Birdie is ready to go to bed, but when he approaches Lolo to say goodnight, Lolo isn't tired! Birdie tries everything to help Lolo get ready for bed: reading, snacks, brushing teeth, but Lolo has way too much to do.

This delightful bilingual picture book is perfect for young readers who, like most, are reluctant for the day to end.

 

The Vulnerables by Sigrid Nunez | ADULT FICTION

Elegy plus comedy is the only way to express how we live in the world today, says a character in Sigrid Nunez’s ninth novel. The Vulnerables offers a meditation on our contemporary era, as a solitary female narrator asks what it means to be alive at this complex moment in history and considers how our present reality affects the way a person looks back on her past.

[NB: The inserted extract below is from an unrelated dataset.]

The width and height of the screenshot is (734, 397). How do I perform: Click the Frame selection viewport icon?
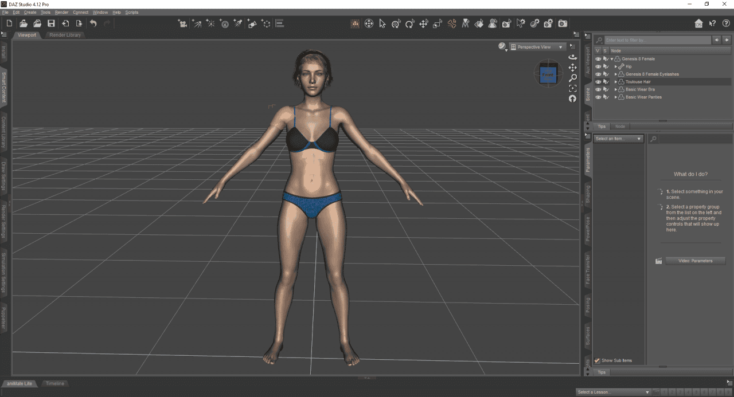[572, 88]
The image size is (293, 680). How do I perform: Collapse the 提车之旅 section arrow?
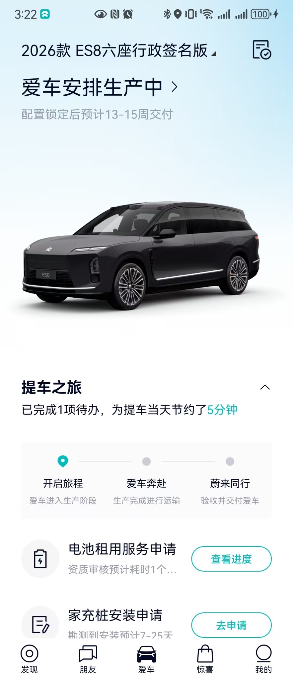(x=265, y=387)
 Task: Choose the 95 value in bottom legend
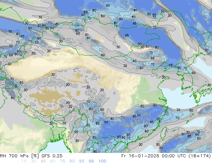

Humor, to be sure, is a priceless refuge. Equally vital is connection with others, who here include an adrift member of Gen Z and a spirited parrot named Eureka. The Vulnerables reveals what happens when strangers are willing to open their hearts to each other and how far even small acts of caring can go to ease another’s distress. A search for understanding about some of the most critical matters of our time, Nunez’s new novel is also an inquiry into the nature and purpose of writing itself.

 

Barbacoa, Bomba, and Betrayal by Raquel V. Reyes | ADULT FICTION

A surprise trip to Miriam's parents in Punta Cana, which should be filled with arroz con pollo and breezy days under the tamarind tree, quickly becomes a hunt for a possible property saboteur. But before Miriam can begin to uncover the person damaging the vacation rentals her parents manage, she’s called away to Puerto Rico to film a Three Kings Day special. She's welcomed to the blue ballast-stone streets of Old San Juan by crime scene tape, and things only get worse from there.

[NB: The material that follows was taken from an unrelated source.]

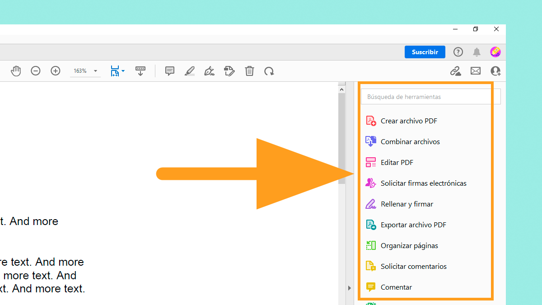Click the blue Suscribir button

(x=425, y=52)
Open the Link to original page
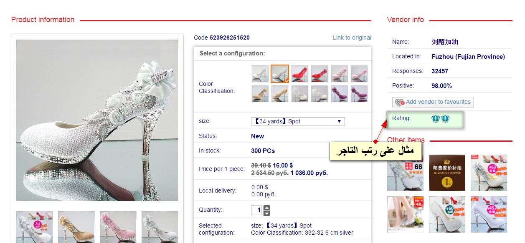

An anonymous personal gift on Miriam's doorstep on New Year's Eve screams stalker, and the 400-year-old guesthouse creaks and moans like there is something trapped in its walls. Luckily, her BFF, Alma, and their mutual friend Jorge are in town to keep her distracted between filming cultural segments for the network. But private chef tables and spa days come to an abrupt halt when Jorge's telenovela heartthrob novio goes missing. And there is something worrisome about Alma's too-perfect boyfriend—specifically, his duffle bag full of cash.

Will demon masks, African drumbeats, and dark alleys lead to Miriam's demise? Or will the mysterious events come together like the delicious layers of a pastelón?

 

American Shield: The Immigrant Sergeant Who Defended Democracy by Aquilino Gonell, Susan Shapiro | Foreword by Jamie Raskin | ADULT NONFICTION

Aquilino Gonell came to the United States from the Dominican Republic as a young boy. Although he spoke no English, he dedicated himself to his adopted land, striving for the American dream. Determined to be a success story, he joined the army to pay for college. He saw action in Iraq and returned home with PTSD. Believing in the promise of our government, he focused on healing himself and supporting his family. His hard work paid off when he landed a coveted position with the United States Capitol Police and rose to the rank of sergeant.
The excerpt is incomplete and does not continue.